╭──
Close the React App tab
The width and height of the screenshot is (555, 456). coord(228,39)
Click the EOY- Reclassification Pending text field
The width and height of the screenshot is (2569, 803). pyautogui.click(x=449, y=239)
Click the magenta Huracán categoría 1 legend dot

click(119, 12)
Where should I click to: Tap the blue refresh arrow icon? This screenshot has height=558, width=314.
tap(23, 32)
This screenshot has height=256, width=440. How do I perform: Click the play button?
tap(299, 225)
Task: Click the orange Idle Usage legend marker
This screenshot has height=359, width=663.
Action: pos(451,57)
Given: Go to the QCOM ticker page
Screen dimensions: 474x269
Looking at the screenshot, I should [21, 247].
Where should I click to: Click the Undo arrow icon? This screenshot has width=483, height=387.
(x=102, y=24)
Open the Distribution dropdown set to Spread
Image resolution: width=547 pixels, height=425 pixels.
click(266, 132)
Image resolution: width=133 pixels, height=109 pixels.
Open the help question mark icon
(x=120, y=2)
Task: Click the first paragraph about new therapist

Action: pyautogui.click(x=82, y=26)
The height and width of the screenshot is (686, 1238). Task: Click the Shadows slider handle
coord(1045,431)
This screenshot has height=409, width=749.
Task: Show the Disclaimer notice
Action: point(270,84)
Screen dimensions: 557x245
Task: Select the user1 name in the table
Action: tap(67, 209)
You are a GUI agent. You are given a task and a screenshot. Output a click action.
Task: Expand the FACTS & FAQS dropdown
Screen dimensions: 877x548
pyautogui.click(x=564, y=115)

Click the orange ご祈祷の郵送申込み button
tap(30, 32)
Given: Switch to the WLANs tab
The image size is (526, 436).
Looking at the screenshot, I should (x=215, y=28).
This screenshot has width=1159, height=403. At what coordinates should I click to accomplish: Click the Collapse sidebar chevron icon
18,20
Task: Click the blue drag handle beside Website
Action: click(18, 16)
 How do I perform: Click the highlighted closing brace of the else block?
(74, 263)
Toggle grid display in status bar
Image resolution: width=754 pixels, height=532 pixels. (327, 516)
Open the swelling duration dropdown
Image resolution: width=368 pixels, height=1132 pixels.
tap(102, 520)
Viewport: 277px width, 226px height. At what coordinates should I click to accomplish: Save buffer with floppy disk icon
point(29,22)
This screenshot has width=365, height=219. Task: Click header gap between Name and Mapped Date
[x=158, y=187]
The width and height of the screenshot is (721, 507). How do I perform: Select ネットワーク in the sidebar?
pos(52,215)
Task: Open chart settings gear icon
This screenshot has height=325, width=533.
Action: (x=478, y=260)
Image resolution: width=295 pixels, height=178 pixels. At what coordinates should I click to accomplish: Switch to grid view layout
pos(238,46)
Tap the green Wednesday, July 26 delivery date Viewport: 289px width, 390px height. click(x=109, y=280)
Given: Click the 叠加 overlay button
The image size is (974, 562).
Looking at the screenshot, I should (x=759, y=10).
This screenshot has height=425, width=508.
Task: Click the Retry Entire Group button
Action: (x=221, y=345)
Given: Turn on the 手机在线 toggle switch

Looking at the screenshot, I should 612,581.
╰──
=== What the exercise asks ===
From the first line down to the last, give the records again exactly.

=== Exercise output ===
Close the React App tab
The width and height of the screenshot is (555, 456). coord(228,39)
Click the EOY- Reclassification Pending text field
The width and height of the screenshot is (2569, 803). pyautogui.click(x=449, y=239)
Click the magenta Huracán categoría 1 legend dot

click(119, 12)
Where should I click to: Tap the blue refresh arrow icon? This screenshot has height=558, width=314.
tap(23, 32)
This screenshot has height=256, width=440. How do I perform: Click the play button?
tap(299, 225)
Task: Click the orange Idle Usage legend marker
This screenshot has height=359, width=663.
Action: pos(451,57)
Given: Go to the QCOM ticker page
Screen dimensions: 474x269
Looking at the screenshot, I should [21, 247].
Where should I click to: Click the Undo arrow icon? This screenshot has width=483, height=387.
(x=102, y=24)
Open the Distribution dropdown set to Spread
Image resolution: width=547 pixels, height=425 pixels.
click(266, 132)
Image resolution: width=133 pixels, height=109 pixels.
Open the help question mark icon
(x=120, y=2)
Task: Click the first paragraph about new therapist

Action: pyautogui.click(x=82, y=26)
The height and width of the screenshot is (686, 1238). Task: Click the Shadows slider handle
coord(1045,431)
This screenshot has height=409, width=749.
Task: Show the Disclaimer notice
Action: point(270,84)
Screen dimensions: 557x245
Task: Select the user1 name in the table
Action: tap(67, 209)
You are a GUI agent. You are given a task and a screenshot. Output a click action.
Task: Expand the FACTS & FAQS dropdown
Screen dimensions: 877x548
pyautogui.click(x=564, y=115)

Click the orange ご祈祷の郵送申込み button
tap(30, 32)
Given: Switch to the WLANs tab
The image size is (526, 436).
Looking at the screenshot, I should (x=215, y=28).
This screenshot has width=1159, height=403. At what coordinates should I click to accomplish: Click the Collapse sidebar chevron icon
18,20
Task: Click the blue drag handle beside Website
Action: click(18, 16)
 How do I perform: Click the highlighted closing brace of the else block?
(74, 263)
Toggle grid display in status bar
Image resolution: width=754 pixels, height=532 pixels. (327, 516)
Open the swelling duration dropdown
Image resolution: width=368 pixels, height=1132 pixels.
tap(102, 520)
Viewport: 277px width, 226px height. At what coordinates should I click to accomplish: Save buffer with floppy disk icon
point(29,22)
This screenshot has width=365, height=219. Task: Click header gap between Name and Mapped Date
[x=158, y=187]
The width and height of the screenshot is (721, 507). How do I perform: Select ネットワーク in the sidebar?
pos(52,215)
Task: Open chart settings gear icon
This screenshot has height=325, width=533.
Action: (x=478, y=260)
Image resolution: width=295 pixels, height=178 pixels. At what coordinates should I click to accomplish: Switch to grid view layout
pos(238,46)
Tap the green Wednesday, July 26 delivery date Viewport: 289px width, 390px height. click(x=109, y=280)
Given: Click the 叠加 overlay button
The image size is (974, 562).
Looking at the screenshot, I should (x=759, y=10).
This screenshot has height=425, width=508.
Task: Click the Retry Entire Group button
Action: (x=221, y=345)
Given: Turn on the 手机在线 toggle switch

Looking at the screenshot, I should 612,581.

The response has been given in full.